The PDF Association promotes the adoption and use of international standards related to PDF technology by assisting enterprise content management (ECM), document management system (DMS) and advanced PDF users with the implementation of PDF technology on an organizational level. In order to assist companies in making the most of PDF technology, the PDF Association provides organizations with information and resources on the variety of international standards available for PDF.

== Mission ==
The PDF Association's stated mission is to promote Open Standards-based electronic document implementations using PDF technology through education, expertise and shared experience for stakeholders worldwide.

== Membership ==
PDF Association membership is open to any company or individual wishing to be involved.

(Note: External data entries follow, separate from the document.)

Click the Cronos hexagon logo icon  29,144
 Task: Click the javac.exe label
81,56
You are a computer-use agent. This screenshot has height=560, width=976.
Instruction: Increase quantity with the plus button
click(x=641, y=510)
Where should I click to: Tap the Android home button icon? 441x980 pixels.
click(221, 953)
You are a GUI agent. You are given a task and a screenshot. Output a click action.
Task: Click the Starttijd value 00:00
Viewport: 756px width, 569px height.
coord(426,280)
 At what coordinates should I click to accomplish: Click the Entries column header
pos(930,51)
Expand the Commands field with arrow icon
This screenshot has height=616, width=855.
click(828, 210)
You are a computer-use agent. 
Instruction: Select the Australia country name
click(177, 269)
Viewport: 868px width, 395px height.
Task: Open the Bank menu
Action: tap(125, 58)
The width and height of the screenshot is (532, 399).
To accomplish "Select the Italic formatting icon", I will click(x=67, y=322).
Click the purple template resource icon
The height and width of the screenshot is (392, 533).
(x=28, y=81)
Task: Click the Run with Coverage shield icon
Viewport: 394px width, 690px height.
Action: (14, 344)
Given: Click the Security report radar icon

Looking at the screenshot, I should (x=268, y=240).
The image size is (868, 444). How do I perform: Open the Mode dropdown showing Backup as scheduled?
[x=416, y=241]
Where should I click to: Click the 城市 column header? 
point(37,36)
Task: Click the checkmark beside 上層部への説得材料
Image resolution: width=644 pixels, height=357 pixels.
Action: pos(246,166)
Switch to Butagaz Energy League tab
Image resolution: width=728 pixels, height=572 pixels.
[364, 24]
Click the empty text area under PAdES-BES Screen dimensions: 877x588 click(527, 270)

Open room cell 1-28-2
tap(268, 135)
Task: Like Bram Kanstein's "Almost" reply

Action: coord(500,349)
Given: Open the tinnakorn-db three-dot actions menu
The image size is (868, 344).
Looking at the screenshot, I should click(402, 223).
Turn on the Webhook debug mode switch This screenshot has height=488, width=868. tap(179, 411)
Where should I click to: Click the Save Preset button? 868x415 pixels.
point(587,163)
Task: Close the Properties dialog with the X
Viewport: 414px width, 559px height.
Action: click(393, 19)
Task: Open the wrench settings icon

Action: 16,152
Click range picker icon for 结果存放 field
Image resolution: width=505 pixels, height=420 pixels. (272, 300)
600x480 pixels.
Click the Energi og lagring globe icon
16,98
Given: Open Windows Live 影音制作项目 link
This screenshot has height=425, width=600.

There are tiered fees depending on the size of the company.

== History ==
Established in 2006 as an initiative of the Association for Digital Document Standards (ADDS), and known then as the PDF/A Competence Center (PDFACC), the organization's primary focus was to promote awareness and standards-compliant implementation of PDF/A technology.

In 2011 the PDFACC expanded its scope to cover all of PDF technology and became the PDF Association. Members hail from over 20 countries around the world. PDF Association chapters can be found in Australia, Benelux, France, Germany, Italy, North America, Scandinavia, Spain, Switzerland, and United Kingdom, among others.